The incorporation of the functional monomer into TheraCal LC might jeopardize the mechanical properties of the original material, thus adversely affecting its fracture resistance. In this study, the flexural and compressive strengths were not significantly affected by the addition of the functional monomer (
Table 1). Only the flexural moduli, the materials’ resistance to elastic deformation during bending, increased with greater concentrations. It seems that the di-HEMA-phosphate monomer, which has reactive double bonds at each end of the molecule, partly participated in cross-linking during polymerization, thus resulting in a slight increase in the value. The increased flexural moduli for the modified materials may provide enhanced resistance to the elastic deformation of the materials during placement and condensation of an overlying restorative material.
In this study, the adhesive monomer di-HEMA-phosphate was incorporated into TheraCal LC primarily to enhance its bonding ability. However, such compositional change may also alter its chemical properties. The present study re-confirmed the alkalinizing activity and calcium-releasing ability of TheraCal LC, which are caused by the hydration of the calcium silicate material [
1,
2]. Such calcium and hydroxyl ion releases are beneficial for inducing pulp tissue repair and calcific barrier formation [
8]. Although all the test materials released calcium ions and maintained an alkaline pH over 28 days (
Table 3), the TL10 material released significantly higher calcium ions than the other materials after 3 days and up to 28 days. The hydration of TheraCal LC may be compromised because the material itself does not include water. However, it seems that a polymerizable solubility enhancer, polyethelyene glycol dimethacrylate (PEGDMA), in composition and post-polymerization water sorption allow it to uptake water from the environment and diffuse water within the material, consequently promoting the material’s hydration [
1]. Moreover, the addition of di-HEMA-phosphate made the material more hydrophilic (
Table 1), which promoted ion release through the enhanced inward/outward movement of water [
8]. Increased free water uptake from the moist dentin into the more hydrophilic resin matrix may have eventually promoted the formation and outflow of portlandite (calcium hydroxide), resulting in greater calcium release [
8]. Di-HEMA-phosphate was effective in enhancing calcium release only when incorporated in relatively high concentration (10.0 wt%).

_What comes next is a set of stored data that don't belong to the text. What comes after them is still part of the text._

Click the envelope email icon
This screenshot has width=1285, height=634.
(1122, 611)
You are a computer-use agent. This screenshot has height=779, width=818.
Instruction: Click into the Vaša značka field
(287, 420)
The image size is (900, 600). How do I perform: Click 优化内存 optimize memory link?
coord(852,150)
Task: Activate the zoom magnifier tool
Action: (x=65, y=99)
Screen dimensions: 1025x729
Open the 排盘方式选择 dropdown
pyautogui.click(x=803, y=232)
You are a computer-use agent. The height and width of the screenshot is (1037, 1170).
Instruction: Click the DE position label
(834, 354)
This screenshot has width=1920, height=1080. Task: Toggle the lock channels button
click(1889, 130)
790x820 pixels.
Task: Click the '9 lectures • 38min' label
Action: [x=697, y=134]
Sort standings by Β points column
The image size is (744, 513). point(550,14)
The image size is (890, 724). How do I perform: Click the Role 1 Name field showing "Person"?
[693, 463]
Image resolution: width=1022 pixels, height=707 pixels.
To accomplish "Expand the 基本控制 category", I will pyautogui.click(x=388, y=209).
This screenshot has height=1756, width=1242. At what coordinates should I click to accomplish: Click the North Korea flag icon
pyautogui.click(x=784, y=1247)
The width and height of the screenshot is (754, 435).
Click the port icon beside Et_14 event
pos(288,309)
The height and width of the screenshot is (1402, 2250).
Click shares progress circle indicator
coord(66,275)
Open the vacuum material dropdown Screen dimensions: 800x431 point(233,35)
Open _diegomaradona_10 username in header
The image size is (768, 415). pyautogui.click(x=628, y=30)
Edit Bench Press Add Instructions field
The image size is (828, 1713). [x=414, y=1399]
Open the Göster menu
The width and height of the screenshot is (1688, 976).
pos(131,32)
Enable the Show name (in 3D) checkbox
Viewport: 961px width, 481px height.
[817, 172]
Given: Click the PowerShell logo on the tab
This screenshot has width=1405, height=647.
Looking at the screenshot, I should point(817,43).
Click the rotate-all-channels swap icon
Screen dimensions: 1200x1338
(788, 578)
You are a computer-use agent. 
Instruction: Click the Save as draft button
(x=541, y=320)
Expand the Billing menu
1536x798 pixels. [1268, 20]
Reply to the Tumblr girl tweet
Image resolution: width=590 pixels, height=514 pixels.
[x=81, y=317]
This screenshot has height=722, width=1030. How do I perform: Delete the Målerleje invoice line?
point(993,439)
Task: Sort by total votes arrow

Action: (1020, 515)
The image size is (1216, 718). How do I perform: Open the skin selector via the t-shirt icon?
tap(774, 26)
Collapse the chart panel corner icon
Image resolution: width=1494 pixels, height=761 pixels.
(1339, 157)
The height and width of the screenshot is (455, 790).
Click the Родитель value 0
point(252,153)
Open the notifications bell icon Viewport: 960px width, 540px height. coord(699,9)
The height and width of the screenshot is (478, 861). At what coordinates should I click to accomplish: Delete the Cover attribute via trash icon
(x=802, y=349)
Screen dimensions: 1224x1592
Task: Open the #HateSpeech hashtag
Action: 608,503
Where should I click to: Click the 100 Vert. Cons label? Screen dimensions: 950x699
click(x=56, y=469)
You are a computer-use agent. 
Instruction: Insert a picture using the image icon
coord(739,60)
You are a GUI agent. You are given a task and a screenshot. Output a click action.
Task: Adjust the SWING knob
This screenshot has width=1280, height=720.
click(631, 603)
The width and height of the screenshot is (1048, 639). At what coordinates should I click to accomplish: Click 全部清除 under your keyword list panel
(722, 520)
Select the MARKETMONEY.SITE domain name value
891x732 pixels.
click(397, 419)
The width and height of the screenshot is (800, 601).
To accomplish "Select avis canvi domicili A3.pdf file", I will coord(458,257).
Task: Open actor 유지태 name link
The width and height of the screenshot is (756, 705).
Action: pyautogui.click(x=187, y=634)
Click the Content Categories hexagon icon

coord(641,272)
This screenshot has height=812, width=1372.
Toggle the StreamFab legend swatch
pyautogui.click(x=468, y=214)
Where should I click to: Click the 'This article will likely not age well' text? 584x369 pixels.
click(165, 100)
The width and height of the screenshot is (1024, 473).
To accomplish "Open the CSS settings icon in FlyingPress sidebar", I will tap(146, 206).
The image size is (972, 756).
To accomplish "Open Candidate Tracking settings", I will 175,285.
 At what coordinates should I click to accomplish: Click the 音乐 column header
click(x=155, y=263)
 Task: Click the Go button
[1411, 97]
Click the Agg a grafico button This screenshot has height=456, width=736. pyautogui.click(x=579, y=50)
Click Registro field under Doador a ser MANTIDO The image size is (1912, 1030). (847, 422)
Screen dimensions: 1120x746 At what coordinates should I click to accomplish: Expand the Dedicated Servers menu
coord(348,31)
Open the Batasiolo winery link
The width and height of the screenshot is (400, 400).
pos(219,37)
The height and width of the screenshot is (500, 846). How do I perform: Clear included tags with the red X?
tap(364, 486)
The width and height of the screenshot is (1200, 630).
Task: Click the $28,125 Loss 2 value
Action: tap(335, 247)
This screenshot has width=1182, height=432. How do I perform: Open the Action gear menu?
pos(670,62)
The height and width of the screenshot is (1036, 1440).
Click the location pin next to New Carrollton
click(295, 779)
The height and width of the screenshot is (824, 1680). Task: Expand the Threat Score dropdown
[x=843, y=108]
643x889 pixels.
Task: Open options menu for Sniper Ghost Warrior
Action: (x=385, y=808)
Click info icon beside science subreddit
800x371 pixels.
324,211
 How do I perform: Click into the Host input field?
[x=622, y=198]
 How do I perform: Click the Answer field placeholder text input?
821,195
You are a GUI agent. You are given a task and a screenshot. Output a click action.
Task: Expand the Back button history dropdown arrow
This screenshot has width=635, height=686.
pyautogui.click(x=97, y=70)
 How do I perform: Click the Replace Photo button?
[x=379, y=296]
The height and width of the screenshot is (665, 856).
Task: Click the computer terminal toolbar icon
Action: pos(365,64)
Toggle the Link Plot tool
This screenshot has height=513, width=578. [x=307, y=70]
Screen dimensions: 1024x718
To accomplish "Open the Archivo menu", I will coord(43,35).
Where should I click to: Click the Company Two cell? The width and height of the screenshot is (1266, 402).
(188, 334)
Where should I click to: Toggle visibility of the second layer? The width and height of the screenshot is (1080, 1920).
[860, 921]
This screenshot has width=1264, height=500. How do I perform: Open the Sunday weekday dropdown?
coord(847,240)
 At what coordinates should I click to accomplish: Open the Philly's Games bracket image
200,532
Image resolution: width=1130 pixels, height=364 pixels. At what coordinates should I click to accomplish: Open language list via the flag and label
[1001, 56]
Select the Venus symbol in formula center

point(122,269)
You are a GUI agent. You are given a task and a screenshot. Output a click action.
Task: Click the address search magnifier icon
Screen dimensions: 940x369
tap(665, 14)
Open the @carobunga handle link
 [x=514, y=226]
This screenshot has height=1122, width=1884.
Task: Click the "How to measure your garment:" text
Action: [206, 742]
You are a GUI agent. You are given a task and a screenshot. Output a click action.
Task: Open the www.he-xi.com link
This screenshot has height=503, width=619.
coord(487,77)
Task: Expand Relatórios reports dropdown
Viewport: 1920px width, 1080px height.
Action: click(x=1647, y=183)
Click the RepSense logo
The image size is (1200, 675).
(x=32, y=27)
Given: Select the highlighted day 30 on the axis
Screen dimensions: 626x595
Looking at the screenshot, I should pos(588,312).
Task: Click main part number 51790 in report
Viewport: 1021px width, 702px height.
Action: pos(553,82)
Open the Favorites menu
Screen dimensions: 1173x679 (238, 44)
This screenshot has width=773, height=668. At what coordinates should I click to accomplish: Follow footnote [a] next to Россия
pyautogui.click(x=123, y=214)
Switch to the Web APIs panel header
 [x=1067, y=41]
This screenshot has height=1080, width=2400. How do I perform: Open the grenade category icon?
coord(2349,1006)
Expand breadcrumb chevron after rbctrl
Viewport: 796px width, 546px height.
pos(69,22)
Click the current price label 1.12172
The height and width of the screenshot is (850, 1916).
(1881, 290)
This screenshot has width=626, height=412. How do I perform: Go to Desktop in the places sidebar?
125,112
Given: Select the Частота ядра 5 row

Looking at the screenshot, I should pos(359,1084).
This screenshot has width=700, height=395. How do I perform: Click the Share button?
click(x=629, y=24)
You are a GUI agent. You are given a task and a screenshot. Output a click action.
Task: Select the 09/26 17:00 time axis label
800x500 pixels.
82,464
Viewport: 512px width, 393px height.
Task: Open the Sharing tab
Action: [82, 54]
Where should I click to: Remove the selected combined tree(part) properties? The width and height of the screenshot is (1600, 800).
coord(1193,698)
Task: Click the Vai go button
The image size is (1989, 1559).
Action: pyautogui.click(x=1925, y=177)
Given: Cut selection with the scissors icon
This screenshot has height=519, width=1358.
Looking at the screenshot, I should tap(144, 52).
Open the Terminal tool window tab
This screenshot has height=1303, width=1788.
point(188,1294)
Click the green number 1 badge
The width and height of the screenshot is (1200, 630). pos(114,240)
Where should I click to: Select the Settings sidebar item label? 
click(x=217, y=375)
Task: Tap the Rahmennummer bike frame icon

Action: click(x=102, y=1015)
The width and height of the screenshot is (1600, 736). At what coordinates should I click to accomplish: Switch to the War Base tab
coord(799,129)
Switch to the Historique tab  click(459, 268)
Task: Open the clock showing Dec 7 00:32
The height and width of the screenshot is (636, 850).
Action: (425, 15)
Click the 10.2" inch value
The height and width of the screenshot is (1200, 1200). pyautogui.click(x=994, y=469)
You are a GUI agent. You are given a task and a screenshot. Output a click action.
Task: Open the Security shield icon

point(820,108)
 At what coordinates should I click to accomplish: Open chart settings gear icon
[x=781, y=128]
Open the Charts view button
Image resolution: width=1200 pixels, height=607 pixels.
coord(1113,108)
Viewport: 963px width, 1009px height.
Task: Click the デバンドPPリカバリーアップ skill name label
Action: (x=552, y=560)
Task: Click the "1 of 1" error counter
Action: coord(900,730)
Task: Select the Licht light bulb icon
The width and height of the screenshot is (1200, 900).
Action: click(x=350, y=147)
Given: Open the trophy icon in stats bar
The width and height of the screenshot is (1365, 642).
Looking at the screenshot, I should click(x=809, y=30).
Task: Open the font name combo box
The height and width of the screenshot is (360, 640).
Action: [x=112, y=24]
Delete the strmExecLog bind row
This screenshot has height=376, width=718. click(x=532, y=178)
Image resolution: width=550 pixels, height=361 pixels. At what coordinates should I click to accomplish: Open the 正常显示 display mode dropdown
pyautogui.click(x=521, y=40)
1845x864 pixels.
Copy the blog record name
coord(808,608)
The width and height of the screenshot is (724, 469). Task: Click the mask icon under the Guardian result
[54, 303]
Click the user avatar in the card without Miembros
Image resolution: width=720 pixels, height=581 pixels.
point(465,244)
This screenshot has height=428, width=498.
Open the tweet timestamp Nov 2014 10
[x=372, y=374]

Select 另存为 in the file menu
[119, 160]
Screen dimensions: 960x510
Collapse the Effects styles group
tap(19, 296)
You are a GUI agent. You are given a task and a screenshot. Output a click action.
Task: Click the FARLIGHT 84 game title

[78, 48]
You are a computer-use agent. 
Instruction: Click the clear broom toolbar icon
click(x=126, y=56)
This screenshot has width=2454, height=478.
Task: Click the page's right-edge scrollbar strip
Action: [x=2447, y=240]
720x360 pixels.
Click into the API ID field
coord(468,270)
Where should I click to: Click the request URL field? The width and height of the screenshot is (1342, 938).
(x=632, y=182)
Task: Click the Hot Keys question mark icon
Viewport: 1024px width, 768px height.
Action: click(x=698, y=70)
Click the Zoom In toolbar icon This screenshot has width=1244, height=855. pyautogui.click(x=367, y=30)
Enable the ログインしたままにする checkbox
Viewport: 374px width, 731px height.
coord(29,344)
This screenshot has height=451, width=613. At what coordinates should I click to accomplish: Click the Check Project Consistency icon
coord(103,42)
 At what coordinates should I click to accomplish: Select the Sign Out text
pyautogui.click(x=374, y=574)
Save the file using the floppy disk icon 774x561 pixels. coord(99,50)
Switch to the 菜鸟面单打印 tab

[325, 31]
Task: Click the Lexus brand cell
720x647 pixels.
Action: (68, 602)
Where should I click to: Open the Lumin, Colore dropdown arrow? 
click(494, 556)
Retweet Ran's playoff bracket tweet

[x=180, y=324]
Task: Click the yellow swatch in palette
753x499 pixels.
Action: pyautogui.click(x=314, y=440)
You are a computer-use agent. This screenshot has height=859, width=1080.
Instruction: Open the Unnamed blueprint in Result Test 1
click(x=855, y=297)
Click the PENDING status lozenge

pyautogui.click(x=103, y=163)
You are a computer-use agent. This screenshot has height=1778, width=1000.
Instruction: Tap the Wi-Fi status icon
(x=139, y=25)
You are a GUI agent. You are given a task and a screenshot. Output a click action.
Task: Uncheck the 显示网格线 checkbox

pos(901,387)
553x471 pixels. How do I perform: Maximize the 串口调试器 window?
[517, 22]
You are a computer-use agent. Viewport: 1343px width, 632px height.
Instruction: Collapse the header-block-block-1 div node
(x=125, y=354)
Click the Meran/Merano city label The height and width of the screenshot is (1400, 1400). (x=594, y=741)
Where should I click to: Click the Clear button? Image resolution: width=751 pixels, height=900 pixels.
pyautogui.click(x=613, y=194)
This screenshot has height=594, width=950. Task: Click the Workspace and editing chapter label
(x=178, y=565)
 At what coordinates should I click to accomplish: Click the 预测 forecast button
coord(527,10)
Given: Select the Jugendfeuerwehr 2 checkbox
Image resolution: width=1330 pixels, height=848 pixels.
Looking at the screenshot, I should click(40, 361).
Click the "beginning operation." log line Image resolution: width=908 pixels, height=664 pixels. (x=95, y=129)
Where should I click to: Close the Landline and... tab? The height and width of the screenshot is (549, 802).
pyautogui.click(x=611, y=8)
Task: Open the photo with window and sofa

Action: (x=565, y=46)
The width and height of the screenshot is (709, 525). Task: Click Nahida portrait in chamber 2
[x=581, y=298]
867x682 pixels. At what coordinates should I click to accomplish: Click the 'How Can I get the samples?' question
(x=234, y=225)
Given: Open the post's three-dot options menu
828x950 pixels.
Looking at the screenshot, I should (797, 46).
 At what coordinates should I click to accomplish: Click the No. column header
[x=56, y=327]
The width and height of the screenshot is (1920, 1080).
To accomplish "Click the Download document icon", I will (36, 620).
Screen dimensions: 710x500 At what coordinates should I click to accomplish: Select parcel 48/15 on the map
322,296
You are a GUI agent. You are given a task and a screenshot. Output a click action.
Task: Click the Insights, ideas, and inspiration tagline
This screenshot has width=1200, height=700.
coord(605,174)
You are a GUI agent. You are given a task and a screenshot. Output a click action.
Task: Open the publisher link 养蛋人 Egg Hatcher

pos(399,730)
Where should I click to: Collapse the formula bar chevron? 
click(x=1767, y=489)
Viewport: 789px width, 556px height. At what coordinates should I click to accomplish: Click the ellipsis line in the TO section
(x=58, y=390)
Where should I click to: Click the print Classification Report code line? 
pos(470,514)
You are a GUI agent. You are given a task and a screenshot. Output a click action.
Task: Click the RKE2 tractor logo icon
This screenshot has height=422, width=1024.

The results of this in vitro study suggest that the incorporation of an acidic monomer (di-HEMA-phosphate) into TheraCal LC improves its adhesion to dentin surface without negatively compromising the mechanical and chemical properties. The 10.0 wt% addition resulted in rather greater calcium ion release than in the control over the experimental period. However, other properties of the acidic monomer-modified TheraCal LC, including the degree of conversion, water sorption/solubility, and cytotoxicity, were not tested in this study. In addition, only one acidic monomer was tested. TheraCal LC has been reported to present unfavorable pulpal responses; this was probably due to the unpolymerized resin monomers in the material, which may exert their toxic effects [
9]. Although the addition of the acidic monomer did not negatively affect the mechanical properties (
Table 1), the cytocompatibility of the modified materials definitely requires further investigation. Finally, in vitro and in vivo bioactivity tests should be conducted to confirm the clinical efficacy of self-adhesive TheraCal LC calcium silicate material.